══ Records shown ══

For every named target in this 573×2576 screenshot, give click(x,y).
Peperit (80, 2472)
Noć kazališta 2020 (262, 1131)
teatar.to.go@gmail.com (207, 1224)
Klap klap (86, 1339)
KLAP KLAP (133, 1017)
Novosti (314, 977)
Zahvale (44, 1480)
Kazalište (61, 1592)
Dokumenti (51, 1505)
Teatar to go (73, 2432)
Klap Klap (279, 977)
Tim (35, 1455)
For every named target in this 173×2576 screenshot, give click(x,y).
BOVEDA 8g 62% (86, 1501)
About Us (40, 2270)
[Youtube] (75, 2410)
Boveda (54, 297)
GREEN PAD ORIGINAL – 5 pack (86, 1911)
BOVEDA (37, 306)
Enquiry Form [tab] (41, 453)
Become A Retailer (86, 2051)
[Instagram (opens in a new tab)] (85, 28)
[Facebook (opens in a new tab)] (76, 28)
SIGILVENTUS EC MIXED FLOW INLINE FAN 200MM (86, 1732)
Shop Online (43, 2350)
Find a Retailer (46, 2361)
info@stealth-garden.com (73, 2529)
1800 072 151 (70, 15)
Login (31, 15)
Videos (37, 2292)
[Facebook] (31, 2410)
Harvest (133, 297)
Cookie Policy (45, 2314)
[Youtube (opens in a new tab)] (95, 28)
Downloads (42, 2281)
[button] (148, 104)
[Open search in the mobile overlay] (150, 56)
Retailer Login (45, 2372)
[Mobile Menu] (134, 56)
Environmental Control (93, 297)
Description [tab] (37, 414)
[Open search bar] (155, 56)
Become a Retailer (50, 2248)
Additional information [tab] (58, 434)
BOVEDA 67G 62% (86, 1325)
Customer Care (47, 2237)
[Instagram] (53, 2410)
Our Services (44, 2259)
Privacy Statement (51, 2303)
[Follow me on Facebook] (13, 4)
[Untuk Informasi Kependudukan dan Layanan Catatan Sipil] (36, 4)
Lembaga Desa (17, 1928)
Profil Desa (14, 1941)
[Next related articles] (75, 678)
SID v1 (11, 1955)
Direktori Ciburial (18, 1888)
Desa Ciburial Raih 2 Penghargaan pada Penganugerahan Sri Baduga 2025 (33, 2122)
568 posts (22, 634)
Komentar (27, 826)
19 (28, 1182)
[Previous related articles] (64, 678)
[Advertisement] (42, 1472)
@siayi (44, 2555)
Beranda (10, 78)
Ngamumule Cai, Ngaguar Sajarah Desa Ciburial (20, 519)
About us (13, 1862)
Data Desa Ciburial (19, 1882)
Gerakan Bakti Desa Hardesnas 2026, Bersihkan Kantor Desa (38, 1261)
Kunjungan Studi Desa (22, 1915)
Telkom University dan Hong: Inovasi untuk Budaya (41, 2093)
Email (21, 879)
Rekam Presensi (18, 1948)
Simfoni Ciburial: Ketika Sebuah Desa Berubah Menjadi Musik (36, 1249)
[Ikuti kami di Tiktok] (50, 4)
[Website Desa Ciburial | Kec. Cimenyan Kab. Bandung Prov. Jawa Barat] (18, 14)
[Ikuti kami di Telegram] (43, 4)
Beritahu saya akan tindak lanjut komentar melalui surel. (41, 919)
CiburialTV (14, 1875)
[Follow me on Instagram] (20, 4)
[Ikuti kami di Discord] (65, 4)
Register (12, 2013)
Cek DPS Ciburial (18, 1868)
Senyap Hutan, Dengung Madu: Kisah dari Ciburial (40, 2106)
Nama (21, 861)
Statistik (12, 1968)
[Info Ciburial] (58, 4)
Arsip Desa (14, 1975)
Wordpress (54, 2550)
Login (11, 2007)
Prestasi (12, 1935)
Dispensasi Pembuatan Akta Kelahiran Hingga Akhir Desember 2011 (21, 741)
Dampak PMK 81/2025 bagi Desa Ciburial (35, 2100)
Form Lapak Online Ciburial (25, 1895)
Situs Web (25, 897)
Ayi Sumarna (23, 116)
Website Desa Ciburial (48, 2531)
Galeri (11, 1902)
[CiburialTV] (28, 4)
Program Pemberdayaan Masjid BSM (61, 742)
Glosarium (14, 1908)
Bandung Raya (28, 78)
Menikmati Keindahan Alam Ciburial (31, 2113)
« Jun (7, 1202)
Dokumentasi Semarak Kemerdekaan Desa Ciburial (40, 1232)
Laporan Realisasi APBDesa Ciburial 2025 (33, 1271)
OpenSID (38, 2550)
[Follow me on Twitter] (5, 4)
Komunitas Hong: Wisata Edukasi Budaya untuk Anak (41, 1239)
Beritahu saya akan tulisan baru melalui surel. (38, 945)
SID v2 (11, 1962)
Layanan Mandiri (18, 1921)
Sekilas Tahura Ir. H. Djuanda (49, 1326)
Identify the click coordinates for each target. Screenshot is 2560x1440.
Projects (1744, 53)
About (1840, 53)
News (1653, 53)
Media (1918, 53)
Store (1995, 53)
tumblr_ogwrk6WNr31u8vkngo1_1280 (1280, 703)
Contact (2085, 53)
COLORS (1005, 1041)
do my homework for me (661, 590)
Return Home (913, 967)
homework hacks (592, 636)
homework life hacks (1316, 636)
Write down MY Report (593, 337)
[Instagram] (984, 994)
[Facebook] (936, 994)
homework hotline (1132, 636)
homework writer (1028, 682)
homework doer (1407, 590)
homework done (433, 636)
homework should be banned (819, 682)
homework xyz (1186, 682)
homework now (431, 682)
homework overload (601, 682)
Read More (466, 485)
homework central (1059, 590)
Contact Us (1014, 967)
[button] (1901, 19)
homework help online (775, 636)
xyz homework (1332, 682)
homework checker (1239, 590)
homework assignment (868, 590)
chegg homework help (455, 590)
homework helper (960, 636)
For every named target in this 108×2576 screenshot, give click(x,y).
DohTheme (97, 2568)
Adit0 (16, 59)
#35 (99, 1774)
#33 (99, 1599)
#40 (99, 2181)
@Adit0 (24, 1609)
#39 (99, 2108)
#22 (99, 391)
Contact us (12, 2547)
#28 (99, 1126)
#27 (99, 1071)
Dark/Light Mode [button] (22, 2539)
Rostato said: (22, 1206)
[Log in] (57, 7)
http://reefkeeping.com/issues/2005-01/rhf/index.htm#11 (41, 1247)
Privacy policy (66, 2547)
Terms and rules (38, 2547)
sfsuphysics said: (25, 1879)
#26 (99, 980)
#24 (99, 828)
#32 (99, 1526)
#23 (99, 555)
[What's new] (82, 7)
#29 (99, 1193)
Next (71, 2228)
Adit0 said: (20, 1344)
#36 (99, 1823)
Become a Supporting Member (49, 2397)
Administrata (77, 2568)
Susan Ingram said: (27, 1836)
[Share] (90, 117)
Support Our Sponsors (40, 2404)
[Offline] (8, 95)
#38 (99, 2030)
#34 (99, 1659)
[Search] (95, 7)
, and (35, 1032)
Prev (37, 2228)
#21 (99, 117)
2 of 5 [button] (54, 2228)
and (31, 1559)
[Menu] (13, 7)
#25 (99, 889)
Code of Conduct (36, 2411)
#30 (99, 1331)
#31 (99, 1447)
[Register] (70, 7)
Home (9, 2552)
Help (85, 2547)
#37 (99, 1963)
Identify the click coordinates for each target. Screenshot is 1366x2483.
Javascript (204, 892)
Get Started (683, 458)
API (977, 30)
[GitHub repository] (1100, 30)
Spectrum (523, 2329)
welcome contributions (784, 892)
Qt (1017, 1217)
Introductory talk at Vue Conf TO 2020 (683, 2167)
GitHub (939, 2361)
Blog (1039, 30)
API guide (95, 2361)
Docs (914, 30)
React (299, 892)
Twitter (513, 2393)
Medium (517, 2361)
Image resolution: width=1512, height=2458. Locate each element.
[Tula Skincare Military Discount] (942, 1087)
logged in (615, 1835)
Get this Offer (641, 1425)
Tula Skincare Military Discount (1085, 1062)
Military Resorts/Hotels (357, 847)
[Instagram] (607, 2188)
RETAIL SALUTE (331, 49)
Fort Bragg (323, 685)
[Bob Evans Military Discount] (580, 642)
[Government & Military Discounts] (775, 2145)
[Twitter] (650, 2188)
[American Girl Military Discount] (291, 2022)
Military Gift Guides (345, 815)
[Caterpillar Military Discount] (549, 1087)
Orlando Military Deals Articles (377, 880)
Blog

═══

### To do:
Count the lines above that contain "each", and give only the number.

### Task output:
3